Section 2 of the Federal Arbitration Act declares that arbitration agreements within its scope “shall be valid, irrevocable, and enforceable, save upon such grounds as exist at law or in equity for the revocation of any contract.”  9 U.S.C. § 2.  Section 2 establishes substantive federal law that expressly preempts all conflicting state law, except for state law that permits “the revocation of any contract” or governs the formation, interpretation, or construction of contracts generally. 

The exception to federal preemption is exceedingly narrow, for it saves from preemption only state laws that apply equally across the board to all contracts.  The United States Supreme Court summarized it well when it said:

States may regulate contracts, including arbitration clauses, under general contract law principles and they may invalidate an arbitration clause ‘upon such grounds as exist at law or in equity for the revocation of any contract.  What States may not do is decide that a contract is fair enough to enforce all its basic terms (price, service, credit), but not fair enough to enforce its arbitration clause.  The Act makes any such state policy unlawful, for that kind of policy would place arbitration clauses on an unequal footing, directly contrary to the Act’s language and Congress’s intent.

-=-=-=-=-

> [Challenges]
• 1. In the passage on the Federal Arbitration Act, why does the Act make unlawful a state policy that enforces a contract's basic terms but not its arbitration clause? Answer in one to three sentences.
• 2. According to the passage on the Federal Arbitration Act, what three things does Section 2 declare arbitration agreements within its scope to be?
• 3. Quote the passage on the Federal Arbitration Act from "Section 2 of" to "of contracts generally.".

> [Recorded information]
-=-=-=-=-

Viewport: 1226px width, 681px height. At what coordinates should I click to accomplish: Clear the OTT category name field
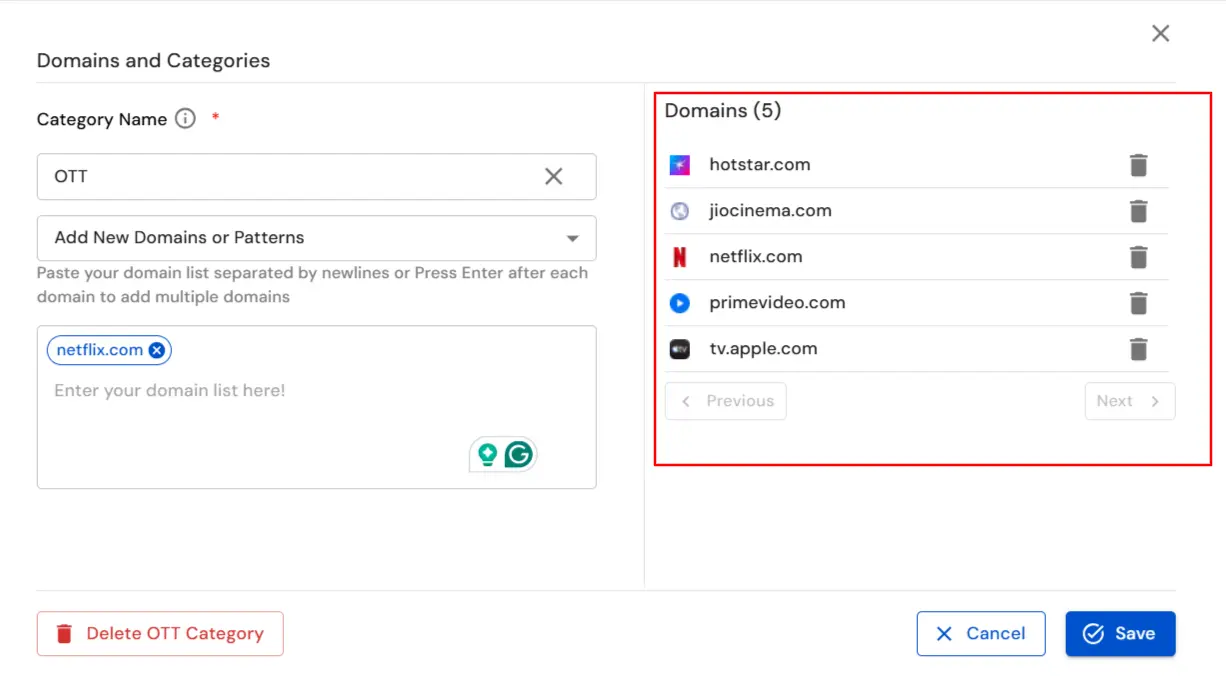[x=553, y=176]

-=-=-=-=-

> [Results of the tasks]
• 1. Such a policy would put arbitration clauses on an unequal footing with other contract terms. That runs directly against the Act's language and Congress's intent.

• 2. Valid, irrevocable, and enforceable.

• 3.
Section 2 of the Federal Arbitration Act declares that arbitration agreements within its scope “shall be valid, irrevocable, and enforceable, save upon such grounds as exist at law or in equity for the revocation of any contract.”  9 U.S.C. § 2.  Section 2 establishes substantive federal law that expressly preempts all conflicting state law, except for state law that permits “the revocation of any contract” or governs the formation, interpretation, or construction of contracts generally.